On a partly sunny afternoon in May, Bryson VanCleve and his father, Garry, pulled a trailer loaded with produce from three west Arkansas farms into the Travel Center gas station off Interstate 40 at Ozark.
Inside, locals and savvy travelers were eating at the Hillbilly Hideout Restaurant. But the VanCleves were there to transfer their load of vegetables to the New South Produce Cooperative truck driven that day by Jon Warren.
Four years ago, Garry VanCleve was looking to retire from his south Arkansas trophy business and turn the operation over to his son, Bryson. But Bryson didn’t want to sell trophies.
He wanted to farm.
So, the trophy business was converted to a naturally grown produce operation located about 5 miles south of Mansfield. It worked out well for a number of reasons, not the least of which was that the family could live and work together. “I like being close to my grandson,” Garry VanCleve said.
Something to Eat Farm belongs to Bryson VanCleve, technically, but it’s a family operation. Bryson, his wife Jill, father Garry and mother Mary all have a hand in production. Even 7-year-old Jedidiah is known to get his hands in the dirt.

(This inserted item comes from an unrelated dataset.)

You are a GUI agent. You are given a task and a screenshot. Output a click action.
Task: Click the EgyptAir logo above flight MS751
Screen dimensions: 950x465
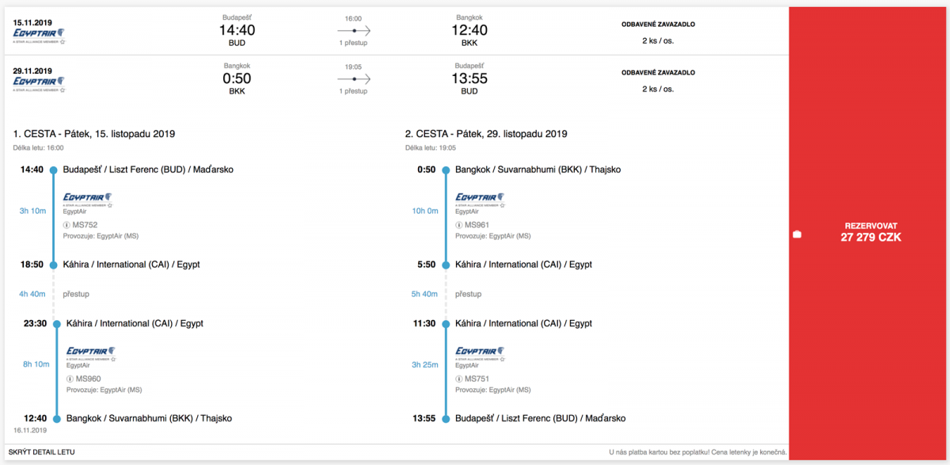pos(481,353)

Value-Added Producer Grants
Farmer-owned New South Produce Cooperative is one of three Arkansas agricultural ventures that received a USDA Value-Added Producer Grant that helped get the coop up and running.
The $24,000 grant, received in 2017, allowed New South to invest in marketing, said Peyton Warren, central Arkansas regional manager for marketing and communications. “We used it to purchase van wraps with our logo, t-shirts, anything to build a brand,” she said. “We wanted it to be something you’re excited to see.”

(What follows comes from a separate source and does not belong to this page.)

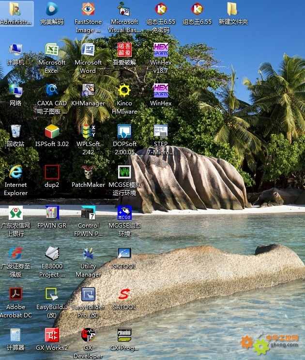305x360 pixels.
Task: Launch the MCGSE组态环境 shortcut
Action: pyautogui.click(x=124, y=213)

The grant also helped fund an event in which about a dozen restaurants prepared sample menu items with produce from New South Cooperative members. Visitors got a taste of naturally grown and organic produce from member farms.
“Now people stop us in gas stations to ask us about our produce,” Warren said.

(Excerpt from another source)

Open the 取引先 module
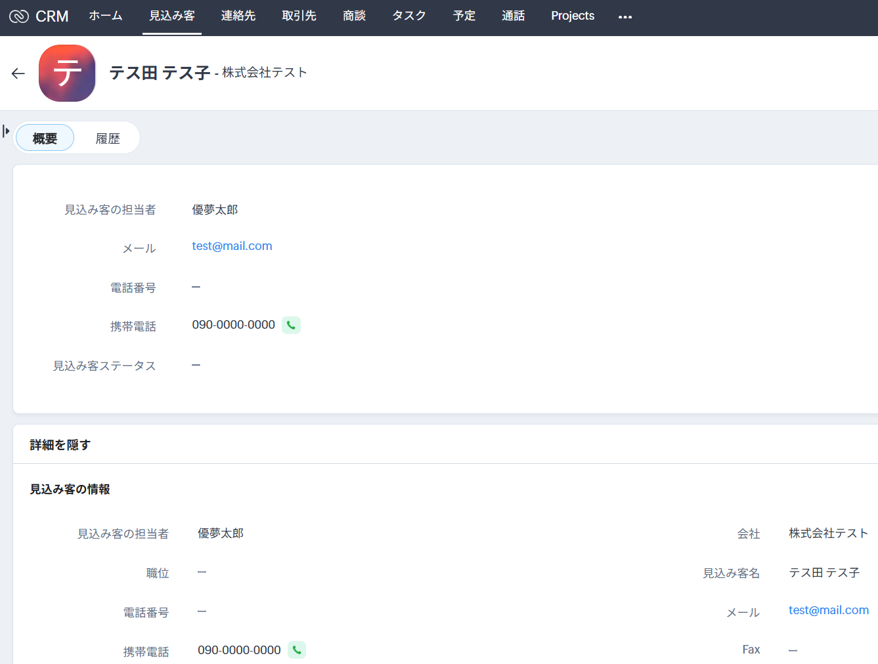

Ron Rainey, extension agricultural economist for the University of Arkansas System Division of Agriculture, said Value-Added Producer Grants are aimed at farmers who want to get out of the practice of growing their crops as commodities under contract to a wholesale distributor.
“USDA statistics show that American farmers make about 14 cents of every dollar from the cost of food,” Rainey said. The rest goes to food distributors, groceries and restaurants.
“By changing their operation from a commodity focus to producing a differentiated product, they can command price premiums in the marketplace and sell directly to consumers, farmers can go after the middleman’s share to get a higher portion of that final dollar,” Rainey said.
Getting the word out
The Value-Added Producer Grants are administered nationally by USDA’s Rural Development and Iowa State University provides primary technical assistance for value added agriculture.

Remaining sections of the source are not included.